祁禹将人抱得更紧了一些,在她耳畔低语:「别担心, 我和岳父一定会平安回来。」
「嗯。」安嫿在祁禹的肩头, 偷偷蹭去眼角的一滴泪。
祁禹牵着安嫿在桌旁坐下,然后蹲下身,隔着衣服在安嫿的肚子上落下一吻,目光温柔的低声道:「宝宝乖, 不许折腾娘亲,父亲马上就回来陪你们。」
安嫿一直垂眸看着他,祁禹抬头又在她唇上印下一吻, 深深的看着她, 「照顾好自己。

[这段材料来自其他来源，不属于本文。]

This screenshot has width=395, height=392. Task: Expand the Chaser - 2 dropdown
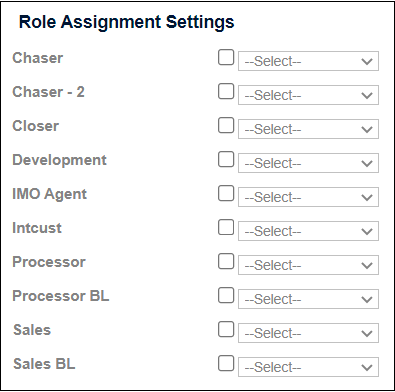pyautogui.click(x=308, y=95)
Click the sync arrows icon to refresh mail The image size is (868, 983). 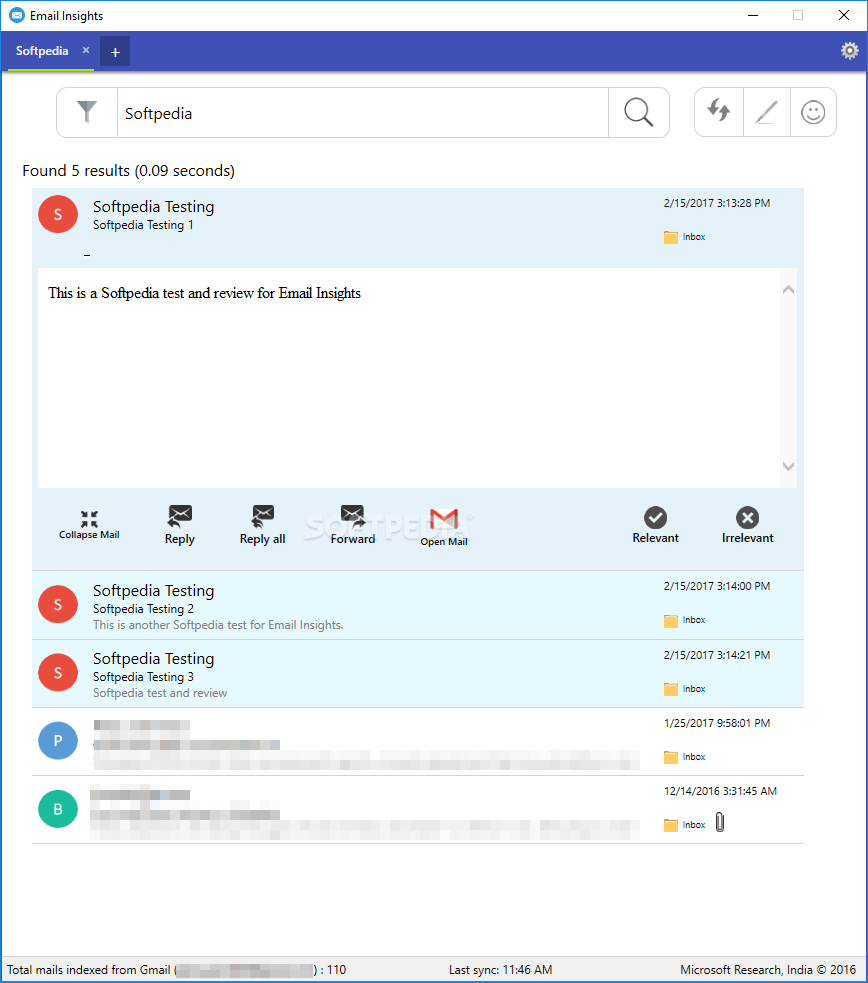[x=719, y=112]
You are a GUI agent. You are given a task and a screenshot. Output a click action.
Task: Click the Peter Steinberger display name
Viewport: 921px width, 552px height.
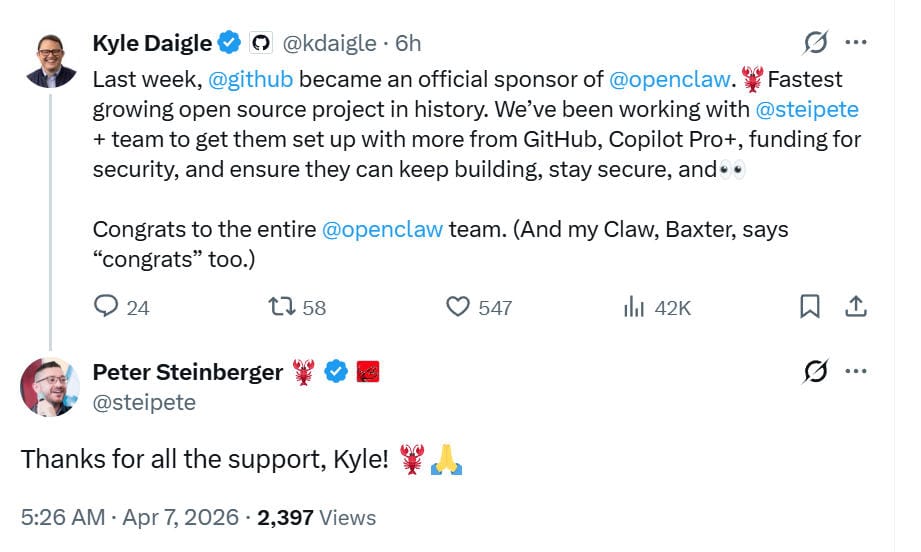(188, 372)

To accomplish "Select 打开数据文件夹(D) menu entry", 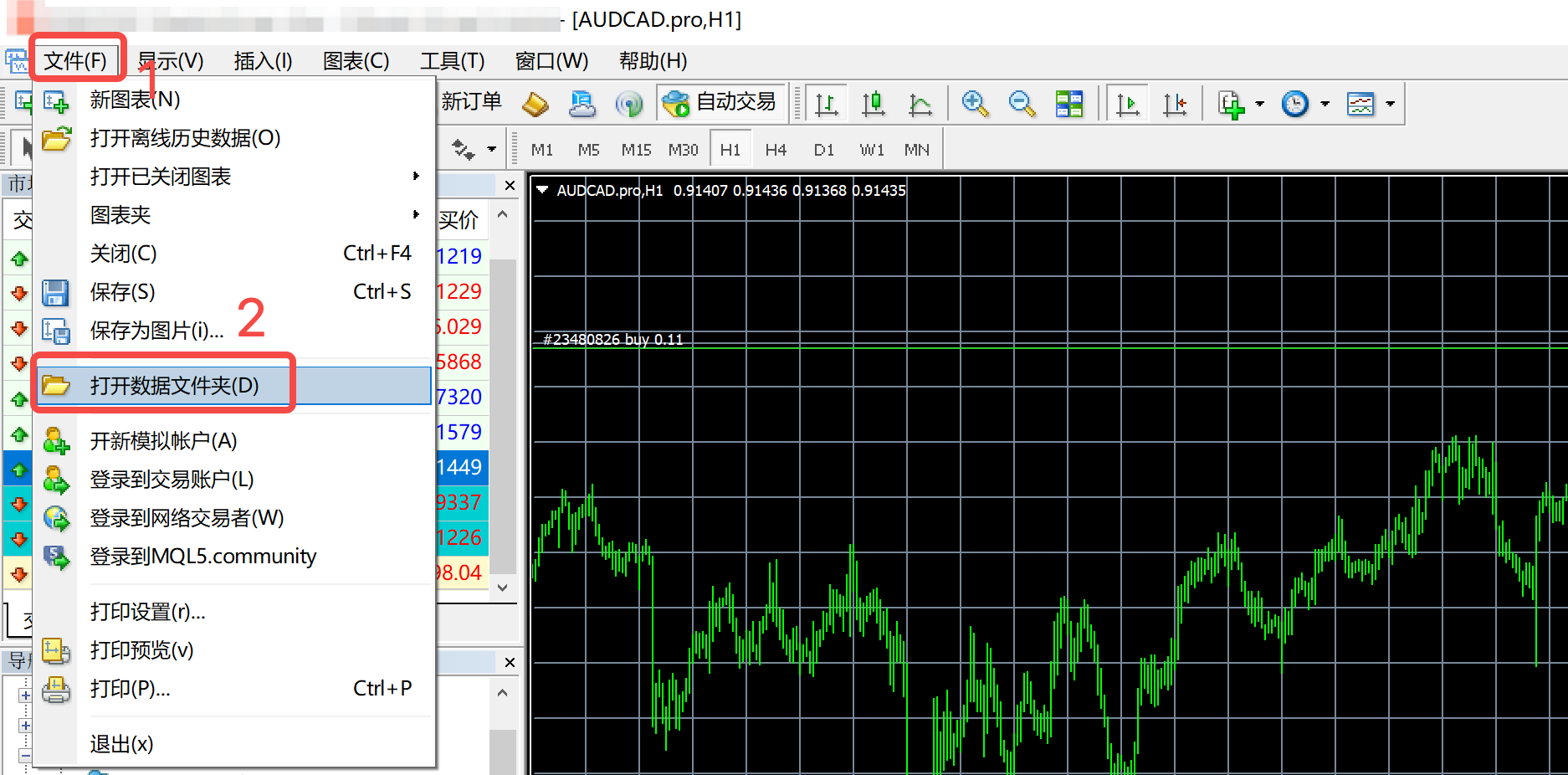I will 174,386.
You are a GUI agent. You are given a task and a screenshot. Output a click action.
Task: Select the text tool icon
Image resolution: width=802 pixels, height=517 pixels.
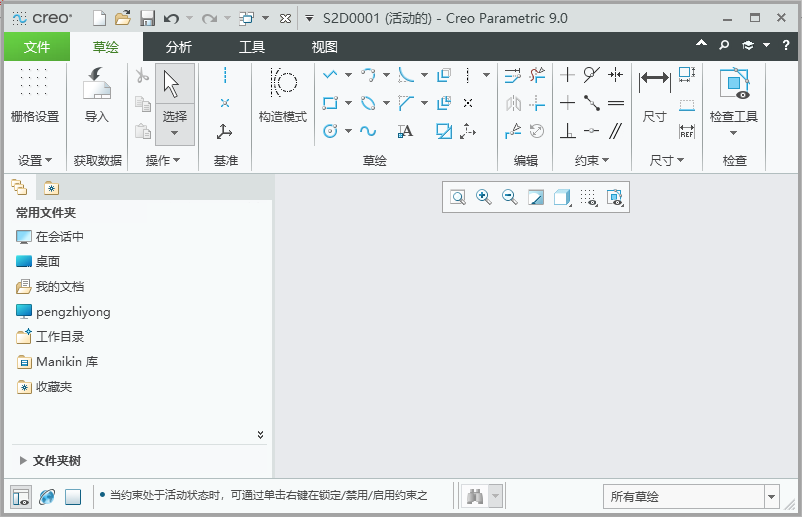[405, 131]
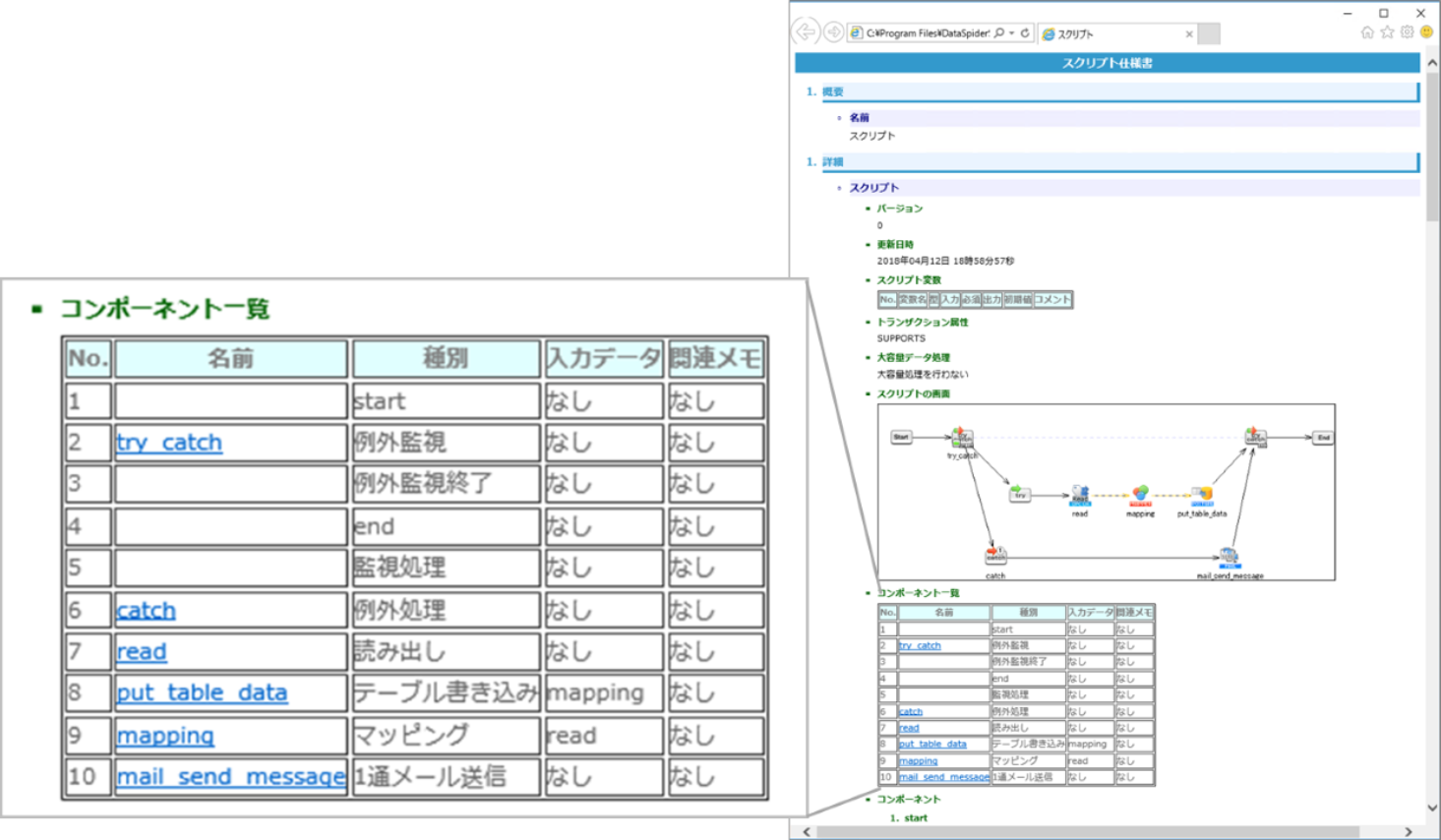Open the mail_send_message link in enlarged table
This screenshot has width=1441, height=840.
point(231,777)
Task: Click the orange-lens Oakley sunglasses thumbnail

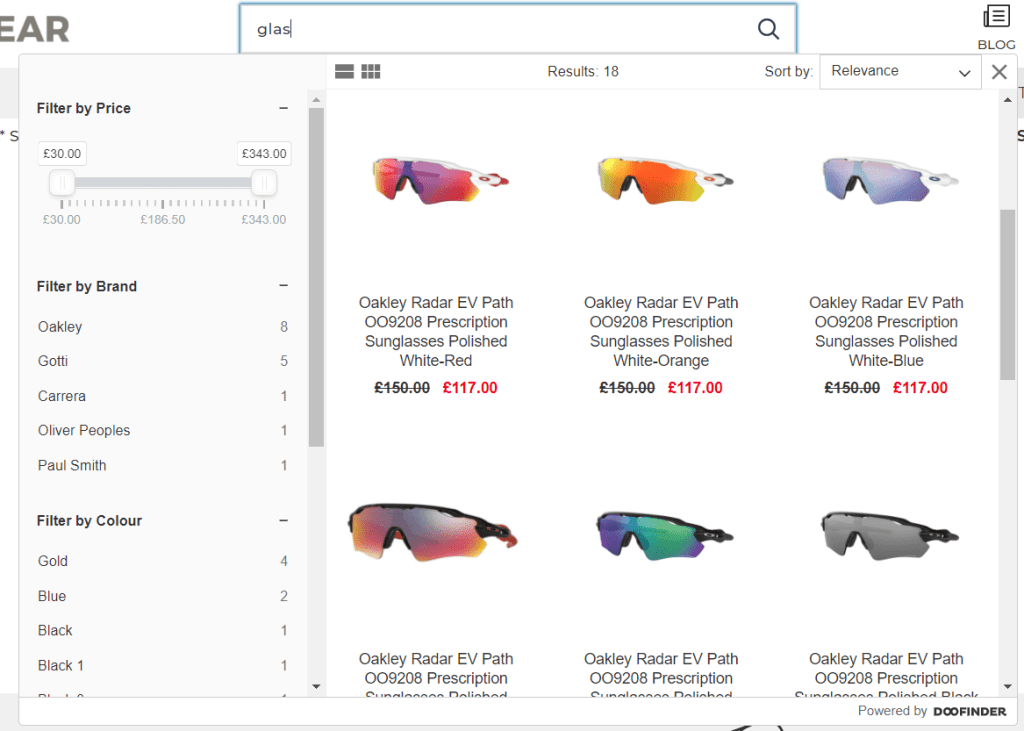Action: 661,178
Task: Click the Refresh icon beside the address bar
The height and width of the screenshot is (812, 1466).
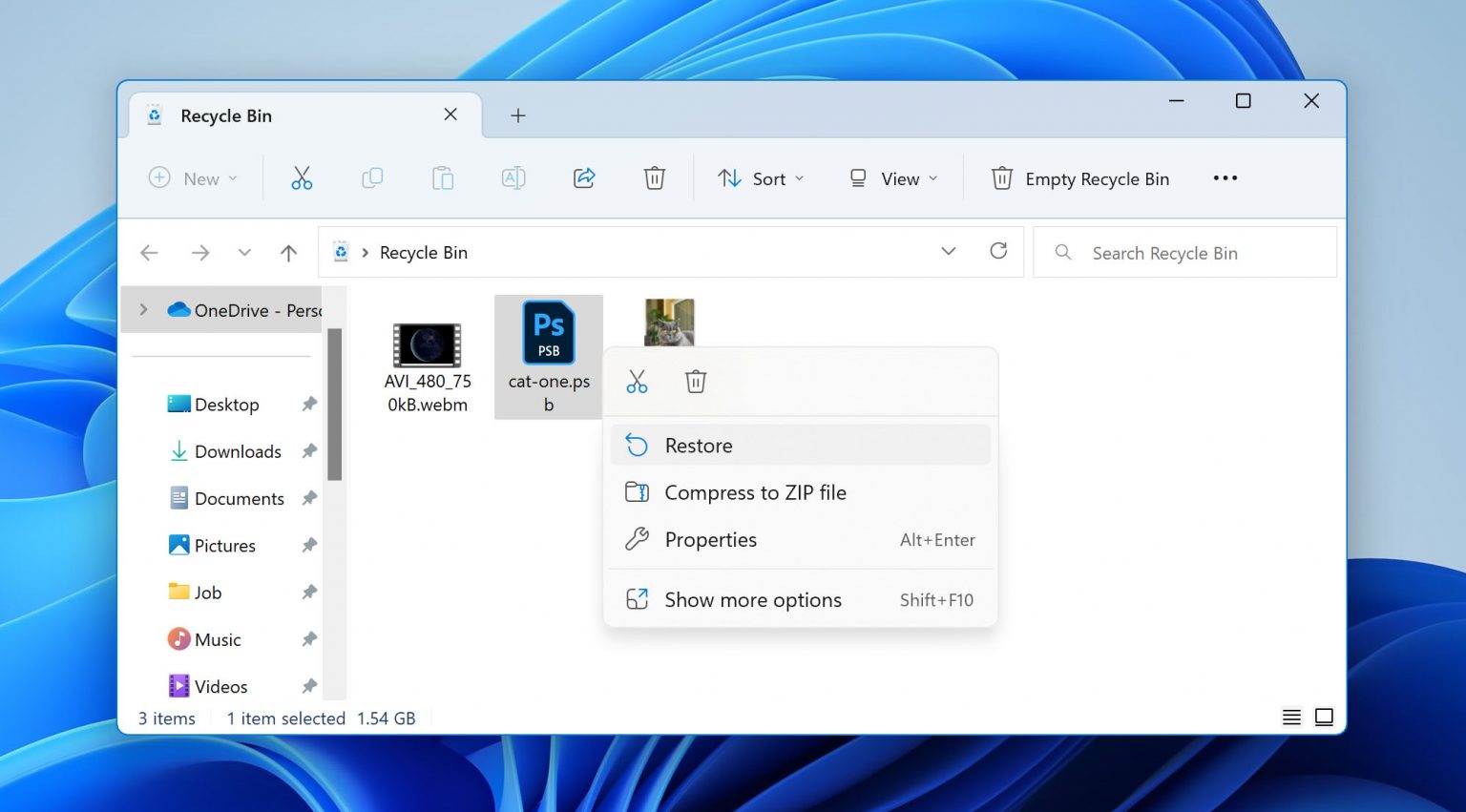Action: click(x=998, y=251)
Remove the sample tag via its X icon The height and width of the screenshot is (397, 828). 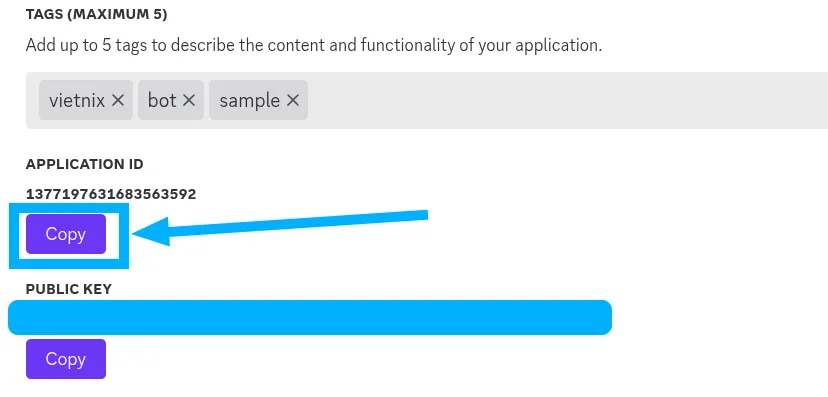point(293,100)
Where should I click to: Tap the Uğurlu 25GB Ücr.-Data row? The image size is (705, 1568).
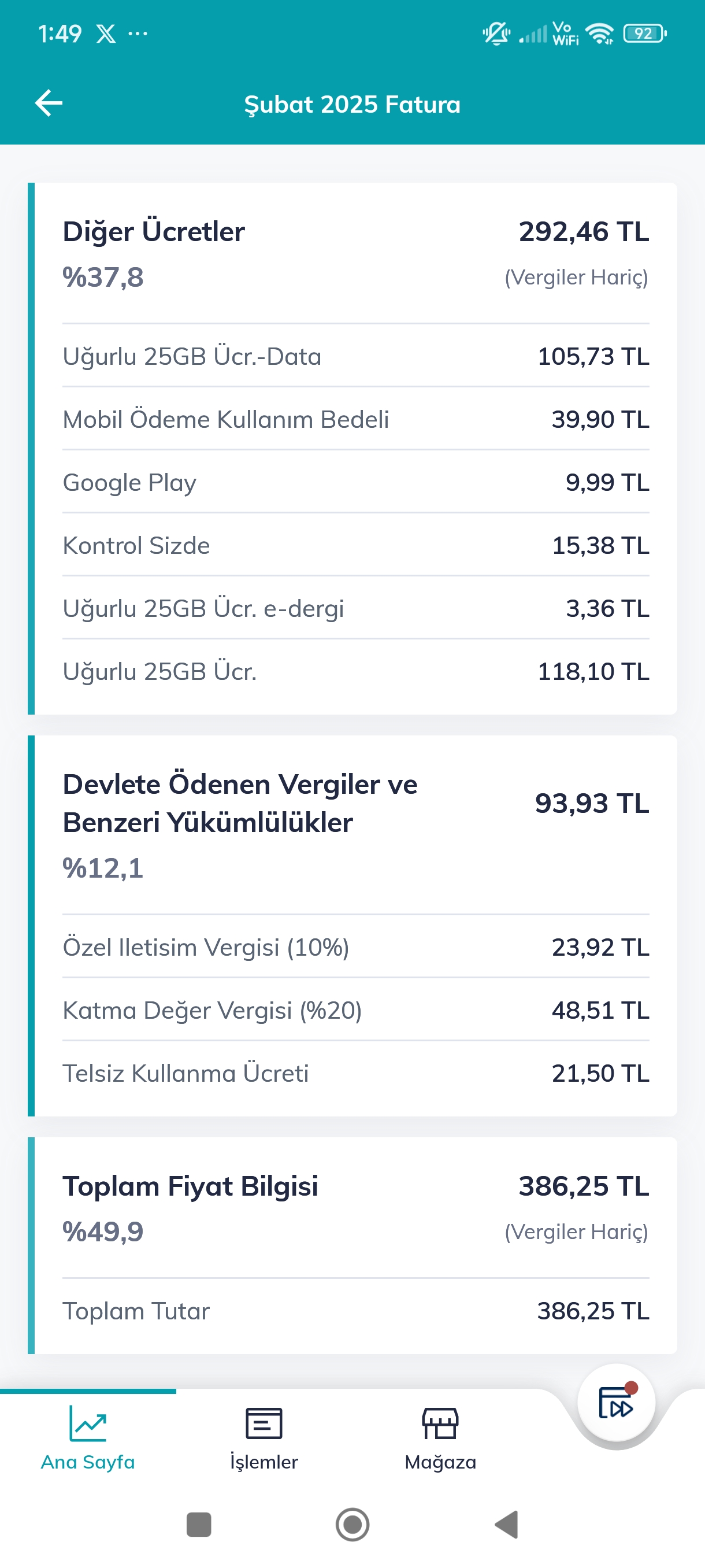pyautogui.click(x=355, y=356)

」
祁禹说完,大步朝外面走去,似乎不敢再多待一刻, 否则便更加舍不得离去。
安嫿没有动, 只是坐在那儿含泪看着祁禹走远,她没有去送祁禹,她讨厌离别, 也害怕离别, 如果她到门口去送祁禹, 一定会哭, 那样祁禹会担心的。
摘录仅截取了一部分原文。